Over the next 5-7 years, ProCan’s research team will analyse the proteome (the thousands of different proteins created by the genome) in about 70,000 samples of all types of cancer from patients around the world. The new information uncovered will be compared to existing knowledge, including which treatments were effective or ineffective for each individual cancer. The data generated will form an enormous database of information that can be accessed by scientists and clinicians worldwide to enable a better understanding of cancer and speed up the discovery of new cancer treatments.
What’s more, ProCan’s researchers will use this data to develop tools that would provide cancer clinicians, an accurate cancer diagnosis within 24 to 36 hours of analysing a tumour biopsy and also information about the available treatments that have the greatest probability of success for that individual cancer.
ProCan scientists will work in collaboration with technology experts in Zurich, as well as cancer researchers globally to progress this initiative. The specialised equipment required was funded by the Australian Cancer Research Foundation and is operated with support from Cancer Institute NSW.
ProCan recently attracted the attention of US Vice President, Joe Biden, which led to CMRI signing a landmark Memorandum of Understanding with the US National Cancer Institute as part of the Cancer Moonshot initiative. The MOU directly links ProCan with the Cancer Moonshot and will increase collaboration and flow of information between cancer researchers and research organisations, to accelerate the pace of cancer research globally.
“The agreement signed with the White House will ensure that all resources and knowledge gained from the establishment of ProCan are international in focus and affiliation. It is terrific to see ProCan attract additional attention and investment. ACRF is proud to support scientifically sound programs based on bold ideas where the availability of major pieces of state-of-the-art equipment can act as seed funding to be leveraged with the assistance of other important organisations, such as Cancer Institute NSW. This isn’t the first nor do I expect it to be the last time ACRF awards a cancer research project with a grant and witness it grow into an international collaboration,” Professor Brown concluded.
In addition to seed funding from CINSW, in July, the New South Wales Government recognised the work of ProCan and committed $6 million toward a joint proteogenomics research project on childhood and young adult cancers, with the proteomics component to be conducted at CMRI’s ProCan laboratory.
NSW Chief Cancer Officer and CEO of the Cancer Institute NSW, Professor David Currow, said, “This program of work will allow us to better characterise the nature of each cancer, which will in turn lead to more personalised treatments.”
“We’re excited by the international interest and very grateful for the New South Wales Government’s support,” said Professor Phil Robinson, co-leader of ProCan. “The project has a clear goal of using ProCan’s results to develop technologies that will greatly improve the diagnosis and personalised treatment of cancer.
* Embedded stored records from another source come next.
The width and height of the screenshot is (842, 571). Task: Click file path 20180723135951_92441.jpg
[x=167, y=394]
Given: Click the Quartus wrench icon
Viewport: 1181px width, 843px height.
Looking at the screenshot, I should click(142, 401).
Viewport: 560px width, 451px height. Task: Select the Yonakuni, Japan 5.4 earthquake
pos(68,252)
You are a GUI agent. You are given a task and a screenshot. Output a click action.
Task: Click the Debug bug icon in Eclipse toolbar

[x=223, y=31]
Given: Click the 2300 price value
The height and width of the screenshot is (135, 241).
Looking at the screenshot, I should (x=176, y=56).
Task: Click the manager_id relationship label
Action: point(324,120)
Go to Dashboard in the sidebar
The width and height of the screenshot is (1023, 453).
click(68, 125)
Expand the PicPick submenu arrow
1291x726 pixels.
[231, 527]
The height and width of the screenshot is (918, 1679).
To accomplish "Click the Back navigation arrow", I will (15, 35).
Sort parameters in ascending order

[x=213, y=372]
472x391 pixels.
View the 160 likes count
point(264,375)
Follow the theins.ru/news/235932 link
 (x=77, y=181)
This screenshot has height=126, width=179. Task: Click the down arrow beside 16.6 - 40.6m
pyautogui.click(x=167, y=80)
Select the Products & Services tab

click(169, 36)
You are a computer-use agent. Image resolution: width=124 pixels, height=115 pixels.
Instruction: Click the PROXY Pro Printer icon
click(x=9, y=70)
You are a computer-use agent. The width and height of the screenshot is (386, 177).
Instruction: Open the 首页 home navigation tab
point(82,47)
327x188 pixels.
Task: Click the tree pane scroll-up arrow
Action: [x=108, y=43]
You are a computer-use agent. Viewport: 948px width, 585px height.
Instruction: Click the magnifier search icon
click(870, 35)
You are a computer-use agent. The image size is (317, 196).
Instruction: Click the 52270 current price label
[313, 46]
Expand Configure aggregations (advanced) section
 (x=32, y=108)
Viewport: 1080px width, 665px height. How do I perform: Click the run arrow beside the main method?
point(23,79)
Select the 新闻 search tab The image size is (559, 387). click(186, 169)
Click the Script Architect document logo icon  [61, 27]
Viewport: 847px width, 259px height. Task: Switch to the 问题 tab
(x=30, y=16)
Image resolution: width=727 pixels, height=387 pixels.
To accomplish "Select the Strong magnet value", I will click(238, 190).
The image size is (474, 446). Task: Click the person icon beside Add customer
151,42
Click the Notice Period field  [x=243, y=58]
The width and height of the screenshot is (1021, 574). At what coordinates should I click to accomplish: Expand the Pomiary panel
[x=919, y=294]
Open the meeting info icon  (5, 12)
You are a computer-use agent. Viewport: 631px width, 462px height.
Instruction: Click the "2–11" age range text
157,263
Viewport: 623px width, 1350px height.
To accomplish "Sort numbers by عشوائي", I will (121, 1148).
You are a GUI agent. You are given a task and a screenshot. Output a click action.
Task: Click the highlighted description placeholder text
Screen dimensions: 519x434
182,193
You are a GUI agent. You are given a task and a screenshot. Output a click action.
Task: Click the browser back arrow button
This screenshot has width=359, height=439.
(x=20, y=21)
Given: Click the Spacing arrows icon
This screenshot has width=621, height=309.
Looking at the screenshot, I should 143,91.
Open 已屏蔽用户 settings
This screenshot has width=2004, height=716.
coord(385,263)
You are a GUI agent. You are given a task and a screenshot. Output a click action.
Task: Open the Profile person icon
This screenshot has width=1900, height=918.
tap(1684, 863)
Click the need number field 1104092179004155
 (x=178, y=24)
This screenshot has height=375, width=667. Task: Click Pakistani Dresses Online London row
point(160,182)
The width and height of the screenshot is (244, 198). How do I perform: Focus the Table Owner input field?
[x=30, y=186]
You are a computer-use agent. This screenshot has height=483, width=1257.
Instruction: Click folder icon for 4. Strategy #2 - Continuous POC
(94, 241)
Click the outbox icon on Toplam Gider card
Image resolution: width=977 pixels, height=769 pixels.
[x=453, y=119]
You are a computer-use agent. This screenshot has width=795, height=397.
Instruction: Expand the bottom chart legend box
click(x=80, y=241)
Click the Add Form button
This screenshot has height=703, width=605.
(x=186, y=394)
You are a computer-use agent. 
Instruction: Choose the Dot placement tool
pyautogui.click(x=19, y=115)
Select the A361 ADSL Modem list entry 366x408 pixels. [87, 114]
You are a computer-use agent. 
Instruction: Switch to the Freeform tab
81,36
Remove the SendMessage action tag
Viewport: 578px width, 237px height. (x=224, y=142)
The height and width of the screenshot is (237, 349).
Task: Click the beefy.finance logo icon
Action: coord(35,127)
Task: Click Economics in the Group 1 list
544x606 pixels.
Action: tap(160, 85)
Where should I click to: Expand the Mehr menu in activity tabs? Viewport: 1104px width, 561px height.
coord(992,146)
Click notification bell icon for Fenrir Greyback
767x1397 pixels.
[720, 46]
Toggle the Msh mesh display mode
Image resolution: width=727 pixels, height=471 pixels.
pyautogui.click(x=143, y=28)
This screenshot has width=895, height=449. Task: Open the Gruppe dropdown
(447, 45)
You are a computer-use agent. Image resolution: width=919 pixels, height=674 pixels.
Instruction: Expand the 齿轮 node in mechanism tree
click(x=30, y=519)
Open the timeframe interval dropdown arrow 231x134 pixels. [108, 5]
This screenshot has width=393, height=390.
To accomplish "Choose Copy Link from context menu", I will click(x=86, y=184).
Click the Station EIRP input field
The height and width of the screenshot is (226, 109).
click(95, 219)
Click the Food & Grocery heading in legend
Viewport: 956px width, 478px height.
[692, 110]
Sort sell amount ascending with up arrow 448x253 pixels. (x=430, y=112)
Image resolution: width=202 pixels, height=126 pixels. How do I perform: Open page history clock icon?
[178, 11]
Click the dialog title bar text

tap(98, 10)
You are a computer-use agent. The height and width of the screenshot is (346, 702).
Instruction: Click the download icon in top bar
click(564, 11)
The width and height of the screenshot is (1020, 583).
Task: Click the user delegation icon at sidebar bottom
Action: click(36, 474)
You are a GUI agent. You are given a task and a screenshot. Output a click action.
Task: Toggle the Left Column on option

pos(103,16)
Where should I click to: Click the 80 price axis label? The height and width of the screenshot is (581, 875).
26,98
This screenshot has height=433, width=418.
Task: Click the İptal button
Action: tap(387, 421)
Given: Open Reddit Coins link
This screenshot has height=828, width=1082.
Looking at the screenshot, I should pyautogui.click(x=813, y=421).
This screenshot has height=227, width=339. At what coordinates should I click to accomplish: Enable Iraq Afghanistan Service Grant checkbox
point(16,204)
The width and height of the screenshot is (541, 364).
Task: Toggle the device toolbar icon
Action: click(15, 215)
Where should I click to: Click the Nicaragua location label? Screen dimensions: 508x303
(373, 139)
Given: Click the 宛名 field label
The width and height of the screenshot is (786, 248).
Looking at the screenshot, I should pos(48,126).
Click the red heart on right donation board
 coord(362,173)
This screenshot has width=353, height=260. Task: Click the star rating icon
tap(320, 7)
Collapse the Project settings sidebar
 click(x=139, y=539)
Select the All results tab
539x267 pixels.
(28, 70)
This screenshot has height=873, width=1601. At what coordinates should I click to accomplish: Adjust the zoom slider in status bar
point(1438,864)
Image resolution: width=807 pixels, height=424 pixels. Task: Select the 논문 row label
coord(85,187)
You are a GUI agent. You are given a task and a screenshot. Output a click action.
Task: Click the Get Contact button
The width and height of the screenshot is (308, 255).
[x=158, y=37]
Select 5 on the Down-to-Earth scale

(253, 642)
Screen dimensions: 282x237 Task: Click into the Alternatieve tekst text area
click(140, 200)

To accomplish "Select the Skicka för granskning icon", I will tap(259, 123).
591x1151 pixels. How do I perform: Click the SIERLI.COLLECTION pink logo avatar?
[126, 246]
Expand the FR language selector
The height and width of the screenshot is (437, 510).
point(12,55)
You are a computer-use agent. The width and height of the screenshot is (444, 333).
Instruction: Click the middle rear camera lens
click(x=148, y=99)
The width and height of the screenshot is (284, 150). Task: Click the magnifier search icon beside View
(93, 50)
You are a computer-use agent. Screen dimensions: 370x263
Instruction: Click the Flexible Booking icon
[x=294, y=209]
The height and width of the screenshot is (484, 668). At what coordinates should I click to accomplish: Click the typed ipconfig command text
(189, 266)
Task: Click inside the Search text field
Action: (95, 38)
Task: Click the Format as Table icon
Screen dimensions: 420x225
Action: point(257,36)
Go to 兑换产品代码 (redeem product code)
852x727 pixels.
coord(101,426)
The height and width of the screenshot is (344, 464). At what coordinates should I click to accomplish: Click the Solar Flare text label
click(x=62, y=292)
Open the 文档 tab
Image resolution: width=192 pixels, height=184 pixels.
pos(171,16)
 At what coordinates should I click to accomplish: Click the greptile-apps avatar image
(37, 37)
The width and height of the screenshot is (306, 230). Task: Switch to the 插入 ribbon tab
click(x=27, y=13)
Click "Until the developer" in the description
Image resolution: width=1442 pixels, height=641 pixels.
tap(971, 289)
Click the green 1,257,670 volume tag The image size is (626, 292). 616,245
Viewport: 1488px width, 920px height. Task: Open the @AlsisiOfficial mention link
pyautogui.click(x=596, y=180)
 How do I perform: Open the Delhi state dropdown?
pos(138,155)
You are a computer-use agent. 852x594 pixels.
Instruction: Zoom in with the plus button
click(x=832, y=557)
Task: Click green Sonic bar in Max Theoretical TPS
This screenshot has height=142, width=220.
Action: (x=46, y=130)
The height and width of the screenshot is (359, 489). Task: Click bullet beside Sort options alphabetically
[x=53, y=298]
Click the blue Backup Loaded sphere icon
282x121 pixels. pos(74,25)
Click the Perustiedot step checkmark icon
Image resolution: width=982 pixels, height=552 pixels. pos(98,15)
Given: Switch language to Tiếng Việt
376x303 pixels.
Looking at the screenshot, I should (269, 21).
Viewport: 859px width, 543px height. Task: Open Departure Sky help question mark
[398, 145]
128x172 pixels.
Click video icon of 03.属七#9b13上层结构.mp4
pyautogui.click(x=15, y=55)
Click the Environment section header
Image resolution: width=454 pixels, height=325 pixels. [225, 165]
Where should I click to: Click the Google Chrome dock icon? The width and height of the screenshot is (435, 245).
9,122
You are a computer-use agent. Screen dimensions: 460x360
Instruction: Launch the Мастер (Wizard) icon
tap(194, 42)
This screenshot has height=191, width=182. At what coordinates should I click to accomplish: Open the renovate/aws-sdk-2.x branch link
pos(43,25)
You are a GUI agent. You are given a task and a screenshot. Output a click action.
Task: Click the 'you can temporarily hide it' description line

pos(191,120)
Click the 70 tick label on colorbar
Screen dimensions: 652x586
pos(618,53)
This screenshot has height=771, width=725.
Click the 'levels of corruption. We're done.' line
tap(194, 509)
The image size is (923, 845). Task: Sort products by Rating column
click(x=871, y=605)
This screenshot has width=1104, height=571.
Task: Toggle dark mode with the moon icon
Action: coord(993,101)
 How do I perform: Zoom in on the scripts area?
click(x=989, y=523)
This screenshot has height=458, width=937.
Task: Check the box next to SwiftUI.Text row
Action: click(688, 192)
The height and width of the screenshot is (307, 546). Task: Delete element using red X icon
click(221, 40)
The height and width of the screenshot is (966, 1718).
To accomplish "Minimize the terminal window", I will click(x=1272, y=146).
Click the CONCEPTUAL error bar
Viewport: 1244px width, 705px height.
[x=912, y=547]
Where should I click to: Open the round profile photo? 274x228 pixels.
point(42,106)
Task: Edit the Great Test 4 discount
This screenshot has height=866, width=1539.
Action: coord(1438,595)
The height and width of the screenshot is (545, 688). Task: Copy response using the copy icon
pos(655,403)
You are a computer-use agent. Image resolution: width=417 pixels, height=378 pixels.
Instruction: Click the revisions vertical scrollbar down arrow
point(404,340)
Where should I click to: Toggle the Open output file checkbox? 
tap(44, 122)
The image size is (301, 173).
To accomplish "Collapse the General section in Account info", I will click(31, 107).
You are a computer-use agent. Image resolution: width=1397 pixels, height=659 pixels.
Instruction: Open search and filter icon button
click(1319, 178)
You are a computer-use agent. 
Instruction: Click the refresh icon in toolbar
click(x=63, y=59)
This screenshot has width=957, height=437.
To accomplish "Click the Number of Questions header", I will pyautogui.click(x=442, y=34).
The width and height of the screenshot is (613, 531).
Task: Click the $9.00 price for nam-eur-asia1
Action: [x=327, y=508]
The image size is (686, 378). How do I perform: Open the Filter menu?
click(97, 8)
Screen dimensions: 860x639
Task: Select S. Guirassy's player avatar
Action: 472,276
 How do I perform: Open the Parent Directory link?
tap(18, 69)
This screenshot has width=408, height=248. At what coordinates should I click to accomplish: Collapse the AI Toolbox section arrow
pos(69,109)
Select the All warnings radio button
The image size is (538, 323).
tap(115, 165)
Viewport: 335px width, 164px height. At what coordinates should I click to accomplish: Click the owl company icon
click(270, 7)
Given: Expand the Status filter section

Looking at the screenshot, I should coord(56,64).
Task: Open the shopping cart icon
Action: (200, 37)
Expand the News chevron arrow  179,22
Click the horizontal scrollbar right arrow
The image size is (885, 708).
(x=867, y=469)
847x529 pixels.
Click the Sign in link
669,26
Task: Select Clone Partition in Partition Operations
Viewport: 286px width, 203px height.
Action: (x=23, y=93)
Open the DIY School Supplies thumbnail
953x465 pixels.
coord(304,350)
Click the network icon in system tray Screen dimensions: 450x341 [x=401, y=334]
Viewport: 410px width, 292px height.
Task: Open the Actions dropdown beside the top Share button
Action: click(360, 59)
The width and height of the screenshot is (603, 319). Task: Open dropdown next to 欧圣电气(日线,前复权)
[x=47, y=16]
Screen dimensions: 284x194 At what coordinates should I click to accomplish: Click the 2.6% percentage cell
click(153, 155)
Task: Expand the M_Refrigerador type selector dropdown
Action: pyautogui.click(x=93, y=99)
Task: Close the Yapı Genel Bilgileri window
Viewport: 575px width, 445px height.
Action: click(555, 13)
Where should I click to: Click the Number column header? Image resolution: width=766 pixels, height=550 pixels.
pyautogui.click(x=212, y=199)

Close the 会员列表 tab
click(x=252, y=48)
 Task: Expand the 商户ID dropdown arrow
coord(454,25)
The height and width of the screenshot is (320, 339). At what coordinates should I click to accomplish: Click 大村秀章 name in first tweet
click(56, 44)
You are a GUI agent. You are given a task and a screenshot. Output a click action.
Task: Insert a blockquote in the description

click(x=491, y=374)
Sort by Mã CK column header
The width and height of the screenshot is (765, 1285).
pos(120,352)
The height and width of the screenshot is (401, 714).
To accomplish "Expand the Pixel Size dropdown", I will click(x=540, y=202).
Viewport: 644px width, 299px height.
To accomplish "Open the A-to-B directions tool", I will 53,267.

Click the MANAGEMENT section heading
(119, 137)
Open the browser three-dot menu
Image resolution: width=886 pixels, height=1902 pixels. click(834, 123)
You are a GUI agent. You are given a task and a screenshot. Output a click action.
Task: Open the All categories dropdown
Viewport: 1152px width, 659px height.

For me, as a scientist, what we’ll learn about cancer is equally exciting — the biology of cancer and the control pathways affected in cancer cells — which will lead us in uncharted directions, generating fresh ideas and new discoveries that could help develop new and better treatments. Cancer is just the start. The potential of this technology goes far beyond cancer – we plan to extend this research technology to the study of many other diseases.”